SET EXERCISE. Reproduce the listing lines from the line with "交易 trade tab" to the line with "Action: [651, 34]", substituting "inbox icon" for "messages bubble icon" and changing nothing else.

Entries on where items show up.

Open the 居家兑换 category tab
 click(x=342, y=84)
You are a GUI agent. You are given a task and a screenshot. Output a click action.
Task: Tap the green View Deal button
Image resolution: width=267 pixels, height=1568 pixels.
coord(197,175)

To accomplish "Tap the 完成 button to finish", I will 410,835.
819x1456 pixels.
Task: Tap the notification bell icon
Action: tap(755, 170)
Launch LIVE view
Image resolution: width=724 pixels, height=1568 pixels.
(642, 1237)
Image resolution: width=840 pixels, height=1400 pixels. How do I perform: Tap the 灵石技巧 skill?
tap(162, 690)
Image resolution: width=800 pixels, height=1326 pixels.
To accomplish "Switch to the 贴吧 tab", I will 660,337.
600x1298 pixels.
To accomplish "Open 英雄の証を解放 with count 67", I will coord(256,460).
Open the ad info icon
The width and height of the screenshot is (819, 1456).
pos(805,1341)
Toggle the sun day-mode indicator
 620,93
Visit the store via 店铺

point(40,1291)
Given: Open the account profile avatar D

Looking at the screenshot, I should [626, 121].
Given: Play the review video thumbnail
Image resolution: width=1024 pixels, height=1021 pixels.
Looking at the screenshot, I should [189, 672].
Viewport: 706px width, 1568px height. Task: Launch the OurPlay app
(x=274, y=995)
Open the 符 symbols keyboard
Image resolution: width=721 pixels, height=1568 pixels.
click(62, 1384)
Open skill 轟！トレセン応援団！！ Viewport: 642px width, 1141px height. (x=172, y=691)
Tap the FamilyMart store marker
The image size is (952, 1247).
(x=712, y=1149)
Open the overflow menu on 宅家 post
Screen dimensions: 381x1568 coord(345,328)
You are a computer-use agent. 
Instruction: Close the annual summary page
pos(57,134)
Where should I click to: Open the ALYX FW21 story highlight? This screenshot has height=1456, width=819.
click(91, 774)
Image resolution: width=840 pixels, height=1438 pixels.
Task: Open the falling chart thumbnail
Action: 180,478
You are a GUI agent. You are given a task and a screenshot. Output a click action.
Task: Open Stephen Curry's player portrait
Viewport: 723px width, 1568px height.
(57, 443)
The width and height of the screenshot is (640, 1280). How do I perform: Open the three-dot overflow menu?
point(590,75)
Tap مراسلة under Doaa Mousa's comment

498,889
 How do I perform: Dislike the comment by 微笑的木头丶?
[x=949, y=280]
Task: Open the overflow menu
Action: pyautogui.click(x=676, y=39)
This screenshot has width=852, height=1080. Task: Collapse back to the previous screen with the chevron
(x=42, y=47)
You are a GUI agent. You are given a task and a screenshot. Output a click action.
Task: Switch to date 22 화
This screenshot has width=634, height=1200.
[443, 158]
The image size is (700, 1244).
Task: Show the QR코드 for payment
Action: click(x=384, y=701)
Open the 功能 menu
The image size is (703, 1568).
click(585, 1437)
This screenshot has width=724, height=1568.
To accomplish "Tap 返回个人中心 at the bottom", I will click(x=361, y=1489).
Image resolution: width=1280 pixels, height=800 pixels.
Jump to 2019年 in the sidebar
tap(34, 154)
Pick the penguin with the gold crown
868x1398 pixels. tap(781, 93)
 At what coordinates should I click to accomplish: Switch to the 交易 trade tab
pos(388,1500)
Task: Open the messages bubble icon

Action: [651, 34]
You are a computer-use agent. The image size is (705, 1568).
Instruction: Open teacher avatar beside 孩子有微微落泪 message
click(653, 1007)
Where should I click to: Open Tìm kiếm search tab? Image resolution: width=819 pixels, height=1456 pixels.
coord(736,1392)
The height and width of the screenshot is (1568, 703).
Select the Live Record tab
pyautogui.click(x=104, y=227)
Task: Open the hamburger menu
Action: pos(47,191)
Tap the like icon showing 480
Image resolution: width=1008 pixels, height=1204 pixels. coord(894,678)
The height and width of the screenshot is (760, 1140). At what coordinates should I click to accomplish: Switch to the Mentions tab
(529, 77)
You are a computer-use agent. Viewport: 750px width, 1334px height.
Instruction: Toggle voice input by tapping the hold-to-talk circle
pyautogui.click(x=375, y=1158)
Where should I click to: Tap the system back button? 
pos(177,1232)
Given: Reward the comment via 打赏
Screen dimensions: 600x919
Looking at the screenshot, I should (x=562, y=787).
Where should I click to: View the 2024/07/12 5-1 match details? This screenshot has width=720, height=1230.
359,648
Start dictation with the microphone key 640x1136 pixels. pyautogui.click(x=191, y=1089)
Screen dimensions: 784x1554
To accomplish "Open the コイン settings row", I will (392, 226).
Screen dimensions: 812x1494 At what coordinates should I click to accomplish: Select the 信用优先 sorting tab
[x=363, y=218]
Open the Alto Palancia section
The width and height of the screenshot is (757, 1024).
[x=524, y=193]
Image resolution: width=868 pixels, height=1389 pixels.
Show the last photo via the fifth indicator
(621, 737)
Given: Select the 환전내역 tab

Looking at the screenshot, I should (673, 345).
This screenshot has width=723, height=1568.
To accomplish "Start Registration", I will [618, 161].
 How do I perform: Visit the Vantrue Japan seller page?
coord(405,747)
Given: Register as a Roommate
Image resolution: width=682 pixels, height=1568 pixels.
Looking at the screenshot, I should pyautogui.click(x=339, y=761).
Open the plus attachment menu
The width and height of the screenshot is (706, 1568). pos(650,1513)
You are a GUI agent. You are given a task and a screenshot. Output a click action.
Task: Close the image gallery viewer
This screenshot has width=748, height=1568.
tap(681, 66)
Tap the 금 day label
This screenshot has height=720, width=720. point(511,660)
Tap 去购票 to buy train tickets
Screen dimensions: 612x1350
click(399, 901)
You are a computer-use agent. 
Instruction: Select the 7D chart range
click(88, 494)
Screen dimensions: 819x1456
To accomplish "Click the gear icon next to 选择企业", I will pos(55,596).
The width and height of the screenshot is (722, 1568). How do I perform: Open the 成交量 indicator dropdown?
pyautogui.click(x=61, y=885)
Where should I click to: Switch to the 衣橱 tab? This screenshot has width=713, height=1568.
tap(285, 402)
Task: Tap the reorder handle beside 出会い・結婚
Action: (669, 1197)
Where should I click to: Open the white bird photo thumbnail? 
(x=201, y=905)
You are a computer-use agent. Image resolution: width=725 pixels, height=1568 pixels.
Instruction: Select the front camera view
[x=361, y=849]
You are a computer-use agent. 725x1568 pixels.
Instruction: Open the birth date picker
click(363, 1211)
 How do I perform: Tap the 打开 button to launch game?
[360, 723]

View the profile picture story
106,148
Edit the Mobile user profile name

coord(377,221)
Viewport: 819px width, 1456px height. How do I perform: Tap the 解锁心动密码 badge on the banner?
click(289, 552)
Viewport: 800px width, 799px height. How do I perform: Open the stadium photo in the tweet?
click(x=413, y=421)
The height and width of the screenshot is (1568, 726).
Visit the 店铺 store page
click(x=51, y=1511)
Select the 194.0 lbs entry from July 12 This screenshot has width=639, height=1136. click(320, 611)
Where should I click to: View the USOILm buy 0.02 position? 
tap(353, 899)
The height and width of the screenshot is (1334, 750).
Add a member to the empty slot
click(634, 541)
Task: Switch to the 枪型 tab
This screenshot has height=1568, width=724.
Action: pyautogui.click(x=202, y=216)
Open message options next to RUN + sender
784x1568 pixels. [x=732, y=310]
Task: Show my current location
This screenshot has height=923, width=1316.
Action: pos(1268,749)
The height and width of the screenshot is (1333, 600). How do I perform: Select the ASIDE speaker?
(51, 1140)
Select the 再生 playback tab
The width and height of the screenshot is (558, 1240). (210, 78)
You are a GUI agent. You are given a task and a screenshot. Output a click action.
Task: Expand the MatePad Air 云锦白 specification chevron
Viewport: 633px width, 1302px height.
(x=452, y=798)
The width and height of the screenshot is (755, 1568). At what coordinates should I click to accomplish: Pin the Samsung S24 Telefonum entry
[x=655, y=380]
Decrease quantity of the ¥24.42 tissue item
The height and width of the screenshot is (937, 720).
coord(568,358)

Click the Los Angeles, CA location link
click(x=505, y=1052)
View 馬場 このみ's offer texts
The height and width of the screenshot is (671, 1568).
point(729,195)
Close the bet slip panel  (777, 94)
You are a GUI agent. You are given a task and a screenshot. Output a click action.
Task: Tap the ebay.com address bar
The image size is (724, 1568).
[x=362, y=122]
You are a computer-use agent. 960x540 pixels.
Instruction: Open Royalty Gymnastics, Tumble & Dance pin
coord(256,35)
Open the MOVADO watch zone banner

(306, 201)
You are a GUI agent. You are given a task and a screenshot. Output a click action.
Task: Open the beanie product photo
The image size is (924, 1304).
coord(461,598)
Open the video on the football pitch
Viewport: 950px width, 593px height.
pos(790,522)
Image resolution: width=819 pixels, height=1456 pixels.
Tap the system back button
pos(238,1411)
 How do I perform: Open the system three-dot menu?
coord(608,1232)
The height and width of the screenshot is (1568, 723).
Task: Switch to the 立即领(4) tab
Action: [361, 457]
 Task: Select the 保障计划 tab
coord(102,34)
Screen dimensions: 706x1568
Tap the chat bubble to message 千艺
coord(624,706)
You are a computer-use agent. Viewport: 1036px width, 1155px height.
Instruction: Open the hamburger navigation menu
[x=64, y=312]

EXERCISE OUTPUT.
 At what coordinates should I click to accomplish: Switch to the 交易 trade tab
pos(388,1500)
Task: Open the inbox icon

Action: [651, 34]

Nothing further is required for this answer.